== Segment start ==

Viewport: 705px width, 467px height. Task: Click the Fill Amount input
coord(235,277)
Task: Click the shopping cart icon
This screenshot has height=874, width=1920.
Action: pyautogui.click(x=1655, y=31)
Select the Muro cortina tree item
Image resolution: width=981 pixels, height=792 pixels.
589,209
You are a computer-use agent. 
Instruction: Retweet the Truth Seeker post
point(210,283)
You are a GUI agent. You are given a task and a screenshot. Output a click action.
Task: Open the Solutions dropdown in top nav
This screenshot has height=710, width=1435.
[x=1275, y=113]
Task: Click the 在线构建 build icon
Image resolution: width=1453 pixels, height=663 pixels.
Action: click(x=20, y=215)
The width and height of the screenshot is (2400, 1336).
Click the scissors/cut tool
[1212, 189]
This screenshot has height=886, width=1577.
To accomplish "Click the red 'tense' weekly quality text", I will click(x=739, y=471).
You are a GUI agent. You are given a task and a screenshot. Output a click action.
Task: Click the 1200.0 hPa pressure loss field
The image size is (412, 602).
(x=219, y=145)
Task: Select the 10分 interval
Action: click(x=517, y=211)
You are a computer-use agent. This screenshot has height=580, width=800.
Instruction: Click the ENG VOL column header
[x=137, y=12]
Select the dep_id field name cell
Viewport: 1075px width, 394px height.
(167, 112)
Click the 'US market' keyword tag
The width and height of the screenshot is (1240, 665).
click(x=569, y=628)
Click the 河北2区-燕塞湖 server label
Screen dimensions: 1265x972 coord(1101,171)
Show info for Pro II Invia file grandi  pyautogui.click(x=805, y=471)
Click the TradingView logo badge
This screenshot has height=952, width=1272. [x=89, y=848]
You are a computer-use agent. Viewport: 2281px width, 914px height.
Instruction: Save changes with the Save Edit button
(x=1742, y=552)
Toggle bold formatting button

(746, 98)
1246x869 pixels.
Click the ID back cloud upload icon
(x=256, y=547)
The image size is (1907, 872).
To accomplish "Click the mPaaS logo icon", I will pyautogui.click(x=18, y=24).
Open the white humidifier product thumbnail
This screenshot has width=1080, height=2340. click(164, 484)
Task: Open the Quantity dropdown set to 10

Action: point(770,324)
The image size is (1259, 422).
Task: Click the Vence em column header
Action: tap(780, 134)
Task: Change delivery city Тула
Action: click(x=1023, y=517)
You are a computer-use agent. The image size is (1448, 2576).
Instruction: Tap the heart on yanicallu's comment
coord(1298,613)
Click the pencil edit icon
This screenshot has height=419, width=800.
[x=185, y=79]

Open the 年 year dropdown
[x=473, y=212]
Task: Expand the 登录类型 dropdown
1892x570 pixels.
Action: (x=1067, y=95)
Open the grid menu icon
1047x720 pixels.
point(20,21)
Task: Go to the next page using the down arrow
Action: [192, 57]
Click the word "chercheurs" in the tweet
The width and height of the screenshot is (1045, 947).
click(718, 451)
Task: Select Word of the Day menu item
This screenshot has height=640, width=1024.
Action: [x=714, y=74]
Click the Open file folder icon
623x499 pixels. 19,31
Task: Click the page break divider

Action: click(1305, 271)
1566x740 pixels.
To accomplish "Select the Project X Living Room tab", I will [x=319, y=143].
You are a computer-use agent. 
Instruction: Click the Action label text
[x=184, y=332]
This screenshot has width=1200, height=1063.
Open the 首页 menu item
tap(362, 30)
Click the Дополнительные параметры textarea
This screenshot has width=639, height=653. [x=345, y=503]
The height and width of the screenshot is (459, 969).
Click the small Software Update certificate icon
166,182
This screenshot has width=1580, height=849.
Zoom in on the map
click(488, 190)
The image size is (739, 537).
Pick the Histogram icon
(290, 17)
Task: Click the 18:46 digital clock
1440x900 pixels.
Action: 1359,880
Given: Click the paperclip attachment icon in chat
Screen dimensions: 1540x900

== Segment end ==

▶ _The problem_: Set down the material above in full, keeping each line exactly as it is.

▶ _Task output_:
Viewport: 705px width, 467px height. Task: Click the Fill Amount input
coord(235,277)
Task: Click the shopping cart icon
This screenshot has height=874, width=1920.
Action: pyautogui.click(x=1655, y=31)
Select the Muro cortina tree item
Image resolution: width=981 pixels, height=792 pixels.
589,209
You are a computer-use agent. 
Instruction: Retweet the Truth Seeker post
point(210,283)
You are a GUI agent. You are given a task and a screenshot. Output a click action.
Task: Open the Solutions dropdown in top nav
This screenshot has height=710, width=1435.
[x=1275, y=113]
Task: Click the 在线构建 build icon
Image resolution: width=1453 pixels, height=663 pixels.
Action: click(x=20, y=215)
The width and height of the screenshot is (2400, 1336).
Click the scissors/cut tool
[1212, 189]
This screenshot has height=886, width=1577.
To accomplish "Click the red 'tense' weekly quality text", I will click(x=739, y=471).
You are a GUI agent. You are given a task and a screenshot. Output a click action.
Task: Click the 1200.0 hPa pressure loss field
The image size is (412, 602).
(x=219, y=145)
Task: Select the 10分 interval
Action: click(x=517, y=211)
You are a computer-use agent. This screenshot has height=580, width=800.
Instruction: Click the ENG VOL column header
[x=137, y=12]
Select the dep_id field name cell
Viewport: 1075px width, 394px height.
(167, 112)
Click the 'US market' keyword tag
The width and height of the screenshot is (1240, 665).
click(x=569, y=628)
Click the 河北2区-燕塞湖 server label
Screen dimensions: 1265x972 coord(1101,171)
Show info for Pro II Invia file grandi  pyautogui.click(x=805, y=471)
Click the TradingView logo badge
This screenshot has height=952, width=1272. [x=89, y=848]
You are a computer-use agent. Viewport: 2281px width, 914px height.
Instruction: Save changes with the Save Edit button
(x=1742, y=552)
Toggle bold formatting button

(746, 98)
1246x869 pixels.
Click the ID back cloud upload icon
(x=256, y=547)
The image size is (1907, 872).
To accomplish "Click the mPaaS logo icon", I will pyautogui.click(x=18, y=24).
Open the white humidifier product thumbnail
This screenshot has width=1080, height=2340. click(164, 484)
Task: Open the Quantity dropdown set to 10

Action: point(770,324)
The image size is (1259, 422).
Task: Click the Vence em column header
Action: tap(780, 134)
Task: Change delivery city Тула
Action: click(x=1023, y=517)
You are a computer-use agent. The image size is (1448, 2576).
Instruction: Tap the heart on yanicallu's comment
coord(1298,613)
Click the pencil edit icon
This screenshot has height=419, width=800.
[x=185, y=79]

Open the 年 year dropdown
[x=473, y=212]
Task: Expand the 登录类型 dropdown
1892x570 pixels.
Action: (x=1067, y=95)
Open the grid menu icon
1047x720 pixels.
point(20,21)
Task: Go to the next page using the down arrow
Action: [192, 57]
Click the word "chercheurs" in the tweet
The width and height of the screenshot is (1045, 947).
click(718, 451)
Task: Select Word of the Day menu item
This screenshot has height=640, width=1024.
Action: [x=714, y=74]
Click the Open file folder icon
623x499 pixels. 19,31
Task: Click the page break divider

Action: click(1305, 271)
1566x740 pixels.
To accomplish "Select the Project X Living Room tab", I will [x=319, y=143].
You are a computer-use agent. 
Instruction: Click the Action label text
[x=184, y=332]
This screenshot has width=1200, height=1063.
Open the 首页 menu item
tap(362, 30)
Click the Дополнительные параметры textarea
This screenshot has width=639, height=653. [x=345, y=503]
The height and width of the screenshot is (459, 969).
Click the small Software Update certificate icon
166,182
This screenshot has width=1580, height=849.
Zoom in on the map
click(488, 190)
The image size is (739, 537).
Pick the Histogram icon
(290, 17)
Task: Click the 18:46 digital clock
1440x900 pixels.
Action: 1359,880
Given: Click the paperclip attachment icon in chat
Screen dimensions: 1540x900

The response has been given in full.